Kevin Smith Lost 51 Pounds in 6 Months on a Vegan Diet

Just six months after a "widow-maker" heart attack put Kevin Smith in the hospital, the 48-year-old director has lost 51 pounds — but not without venturing into some dangerous crash-diet territory.

Kevin Smith celebrated losing 51 pounds in a recent Instagram post.
Image Credit: Rich Polk/Getty Images Entertainment/GettyImages

"Six months ago from right now, I was in the hospital recovering from a heart attack I'd had the night before," he captioned a recent Instagram post. "When I went to my doctor a week later, she told me, 'The best thing you can do for yourself now is to lose 50 pounds.' Half a year later, I can report that I followed doctor's orders: I started at 256, and now I weigh 205."

Side note: If Smith is of average height for an American man — about 5 feet, 8 inches — his body mass index (BMI) would have decreased from 38.92 to 31.17, meaning he'd still technically be considered obese. To drop down into "overweight" category, the director would need to lose another eight pounds.

A post shared by Kevin Smith (@thatkevinsmith) on

Back to Smith's weight loss! He thanked his daughter, Harley Quinn Smith, for helping him switch to a plant-based diet, along with food scientist Ray Cronise. Smith also gave a shout-out to magician Penn Jillette, who authored the book that inspired the director to go on a two-week mono diet just after leaving the hospital.
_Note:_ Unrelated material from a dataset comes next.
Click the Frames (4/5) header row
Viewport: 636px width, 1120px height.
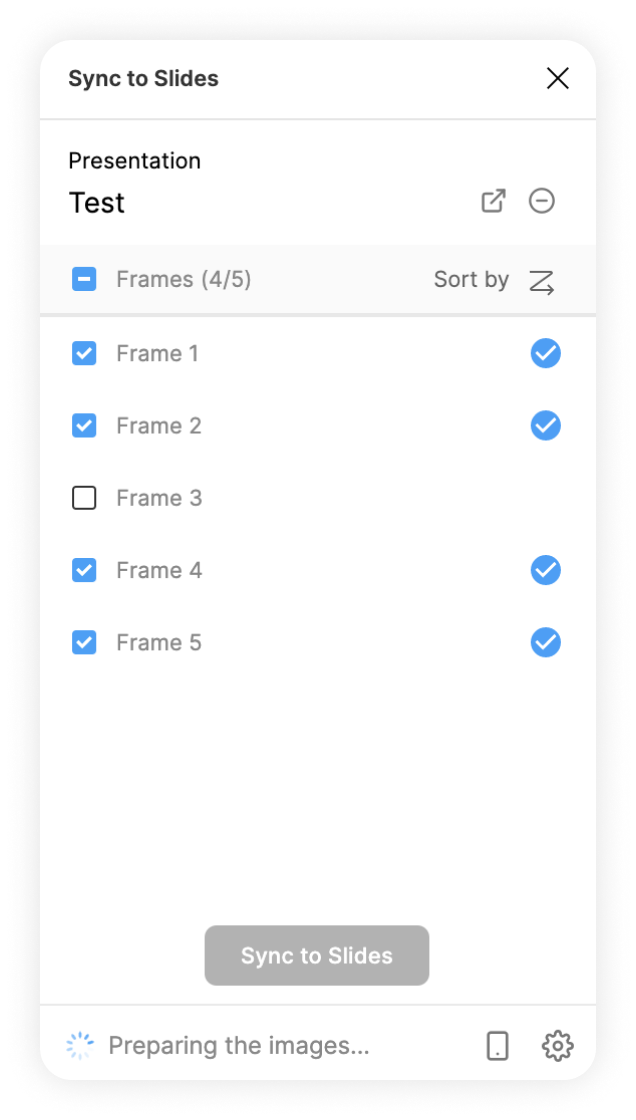point(184,279)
Mono diets involve eating only one food for an extended period of time and aren't typically recommended (more on that later). Smith opted for a potato-only meal plan, which allowed him to drop 17 pounds in just two weeks. That may sound like a success, but Caroline Apovian, M.D., director of the Nutrition and Weight Management Center at the Boston Medical Center, warns that the risks of going all-potato-or-nothing outweigh the rewards.

For those who care (we're looking at you, keto lovers), potatoes are one of the starchier vegetables, with about 21 grams of carbs per cooked half-cup serving. And although they taste like heaven and contain vital nutrients like vitamin C and fiber, they don't contain every nutrient your body needs to function.

"When you're just restricting to one vegetable, after a while you're going to get vitamin deficiencies," Dr. Apovian tells LIVESTRONG.COM. One major issue with the potato-only diet is that it doesn't meet your body's protein needs.

Protein is made up of different kinds of amino acids, some of which your body produces on its own. Other amino acids need to come from food. Spuds lack several of those amino acids, making them an incomplete source of protein. Why does that matter? Dr. Apovian explains that your body needs protein to build muscle, meaning that eating only spuds for a long period of time would lead to malnourishment and muscle loss.

On top of that, crash diets may reward you with rapid weight loss, but Philadelphia-based weight-loss expert Charlie Seltzer, M.D., says that you're likely to gain back all that weight as soon as you stop dieting: "For the vast majority of people it's going to be ineffective, because the habits that got you into trouble in the first place are going to come back once your crash diet is over."

On the bright side, it sounds like Smith was able to continue losing weight by switching over to a more well-rounded, veggie-rich diet. "These results came from a total lifestyle change of eating solely plant-based foods," he wrote in his caption, adding, "which is tough because I hate vegetables."

According to Dr. Apovian, eating a plant-heavy diet can help with weight loss and boost heart-health. That's because plant-based diets are usually high in fiber, which makes you feel fuller longer, helping to keep overeating at bay.

What not to do when trying to lose weight on a plant-based diet? Load up on processed foods. "You can be a vegan and eat pecan pie all day," Dr. Apovian says. "That's not healthy."

Going forward, Smith hopes to gradually lose another 10 pounds, putting him at his "birth weight" (very funny) of 195 pounds. We can definitely get behind his new, balanced way of eating and hope that his potato-only days are behind him.